Accordingly, the present invention provides a liquid crystal display apparatus and control method thereof so as to reduce crosstalk generated therein, save power consumption generated when displaying the black frame, and enhance response speed of the next frame.
In order to solve the problem mentioned above, a liquid crystal display apparatus provided by the present invention comprises: a plurality of data lines; a digital to analog converter disposed with a plurality of digital to analog converting channels corresponding to the data lines for converting a plurality of digital grey voltages into a plurality of analog grey voltages applied on the data lines, respectively; and a switch circuit, which receives a control signal and switches in accordance with the control signal, wherein the switch circuit is switched to apply the analog grey voltages to the data lines when the control signal is a first control signal so as to display a normal image frame by the liquid crystal display apparatus, and is switched to apply a reference voltage to the data lines when the control signal is a second control signal so as to display an inserted black frame by the liquid crystal display apparatus; wherein, the switch circuit comprises a plurality of switching units corresponding to the digital to analog converting channels, each switching unit comprises a first switch and a second switch, a first end of the first switch is coupled to receive the control signal, a second end of the first switch is coupled to receive the analog grey voltage, and a third end of the first switch is coupled to receive the reference voltage; a first end of the second switch is coupled to receive the control signal, a second end of the second switch is coupled to receive the analog grey voltage, and a third end of the second switch is coupled to the data line; wherein, when the control signal is a first control signal, the first switch is turned on and the second switch is turned off to apply the analog grey voltage to the data line through the first switch, and, when the control signal is a second control signal, the first switch is turned off and the second switch is turned on to apply the reference voltage to the data line through the second switch; the liquid crystal display apparatus is a three-dimensional display apparatus, the normal image frame is a left-eye image frame and a right-eye image frame, and the inserted black frame is between the neighbored left-eye image frame and right-eye image frame.
Wherein, one of the first switch and the second switch is an NMOS, and another one of the first switch and the second switch is a PMOS.
Wherein, the liquid crystal display apparatus further comprises a buffer, the switch circuit is set between the buffer and the digital to analog converter; when the control signal is the first control signal, the switch circuit is switched to input the analog grey voltage to the buffer so that the analog grey voltage is outputted to the data line after being buffered by the buffer, and, when the control signal is the second control signal, the switch circuit is switched to input the reference voltage to the buffer so that the reference voltage is outputted to the data line after being buffered by the buffer.
Wherein, the liquid crystal display apparatus further comprises a plurality of pixel electrodes and a common electrode disposed oppositely to the pixel electrodes, wherein the pixel electrodes are coupled to the corresponded data lines, a common voltage is applied on the common electrode, and the reference voltage is equal to the common voltage.

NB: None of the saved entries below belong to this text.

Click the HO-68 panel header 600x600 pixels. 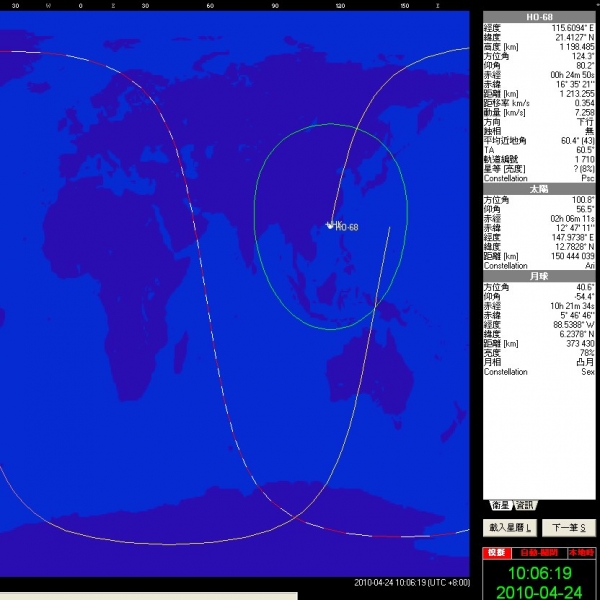pyautogui.click(x=539, y=17)
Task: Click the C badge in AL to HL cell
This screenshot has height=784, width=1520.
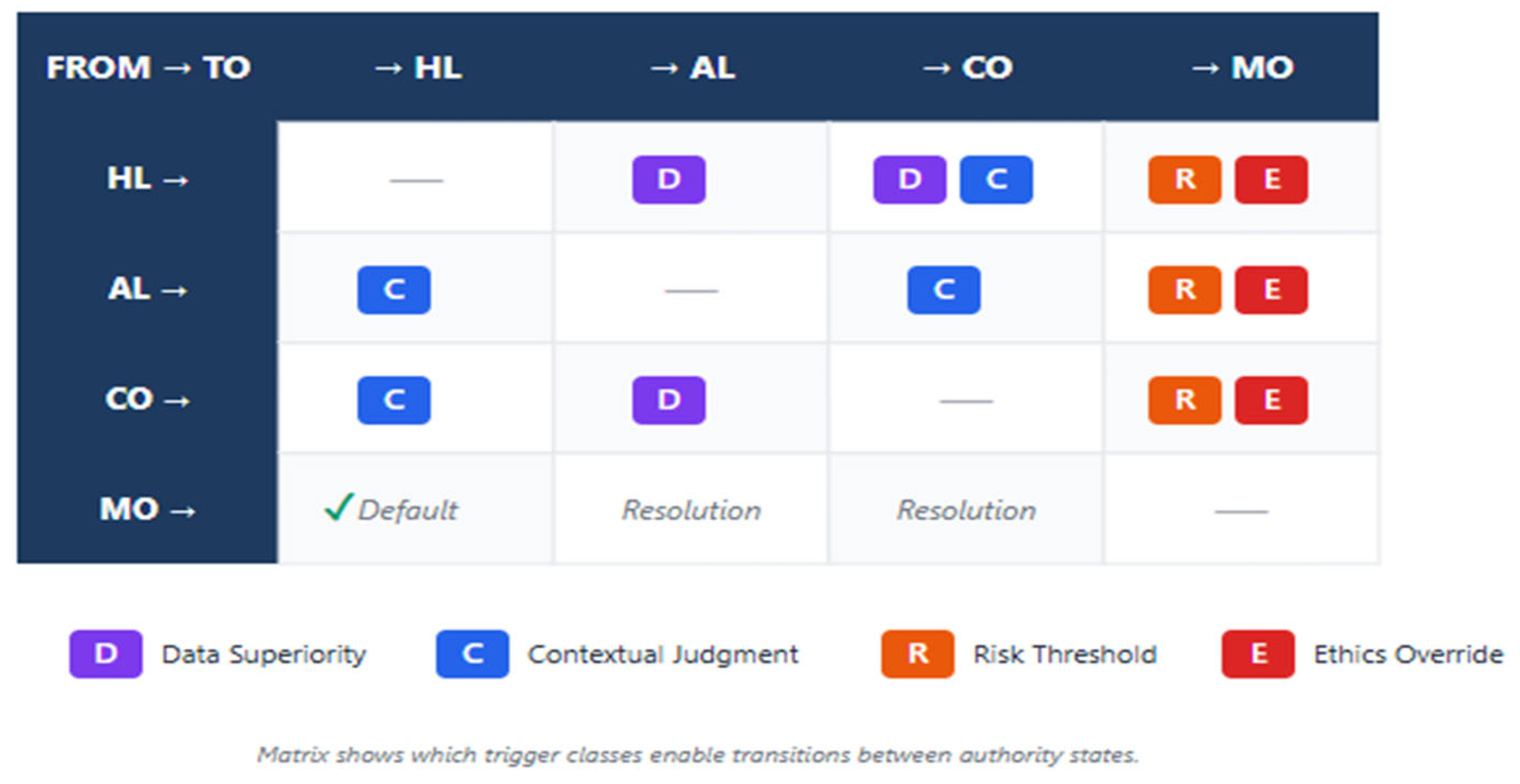Action: 394,289
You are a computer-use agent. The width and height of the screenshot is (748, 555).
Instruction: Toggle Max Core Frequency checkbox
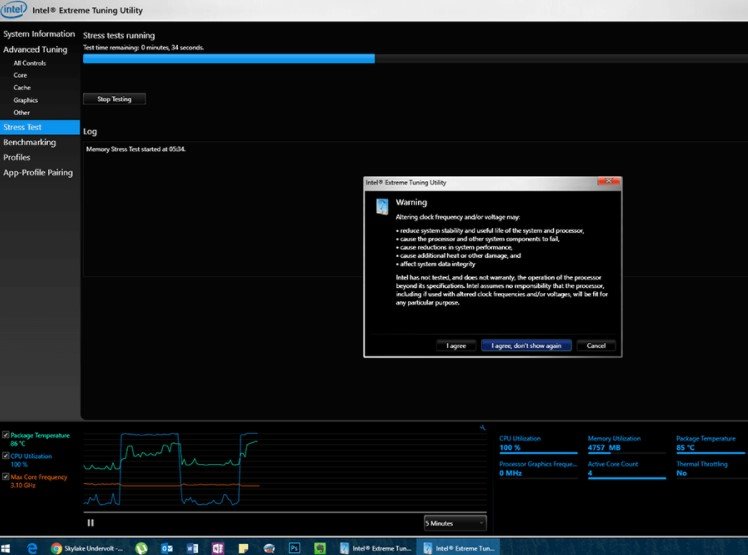(x=6, y=477)
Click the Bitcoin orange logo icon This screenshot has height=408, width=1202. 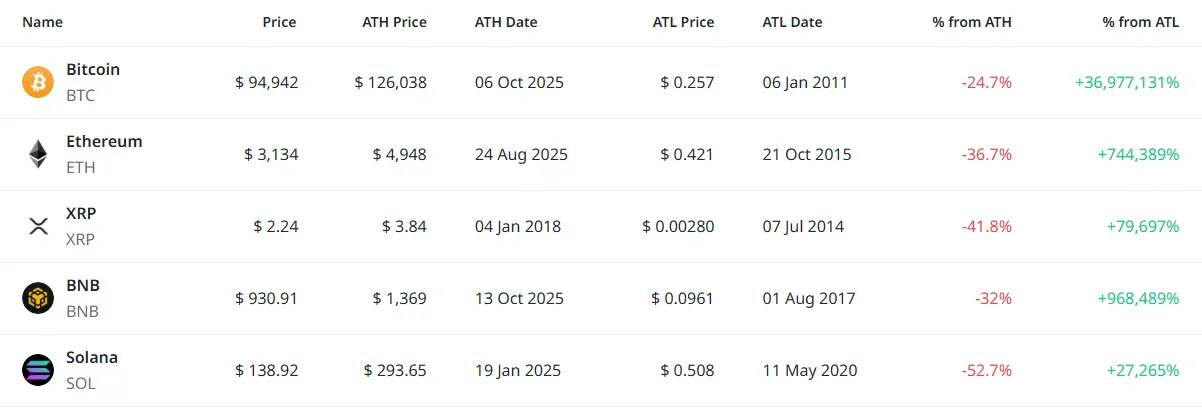pos(38,82)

In order to solve the problem mentioned above, a liquid crystal display apparatus provided by the present invention comprises: a plurality of data lines; a digital to analog converter disposed with a plurality of digital to analog converting channels corresponding to the data lines for converting a plurality of digital grey voltages into a plurality of analog grey voltages applied on the data lines, respectively; and a switch circuit, which receives a control signal and switches in accordance with the control signal, wherein the switch circuit is switched to apply the analog grey voltages to the data lines when the control signal is a first control signal so as to display a normal image frame by the liquid crystal display apparatus, and is switched to apply a reference voltage to the data lines when the control signal is a second control signal so as to display an inserted black frame by the liquid crystal display apparatus.

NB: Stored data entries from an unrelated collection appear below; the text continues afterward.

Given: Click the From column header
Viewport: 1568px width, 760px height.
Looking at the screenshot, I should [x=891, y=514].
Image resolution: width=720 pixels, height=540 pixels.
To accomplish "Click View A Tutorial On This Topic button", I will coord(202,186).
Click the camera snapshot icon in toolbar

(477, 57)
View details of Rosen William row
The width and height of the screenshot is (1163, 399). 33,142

Wherein, the switch circuit comprises a plurality of switching units corresponding to the digital to analog converting channels, each switching unit comprises a first switch and a second switch, a first end of the first switch is coupled to receive the control signal, a second end of the first switch is coupled to receive the analog grey voltage, and a third end of the first switch is coupled to receive the reference voltage; a first end of the second switch is coupled to receive the control signal, a second end of the second switch is coupled to receive the analog grey voltage, and a third end of the second switch is coupled to the data line; wherein, when the control signal is a first control signal, the first switch is turned on and the second switch is turned off to apply the analog grey voltage to the data line through the first switch, and, when the control signal is a second control signal, the first switch is turned off and the second switch is turned on to apply the reference voltage to the data line through the second switch.
Wherein, one of the first switch and the second switch is an NMOS, and another one of the first switch and the second switch is a PMOS.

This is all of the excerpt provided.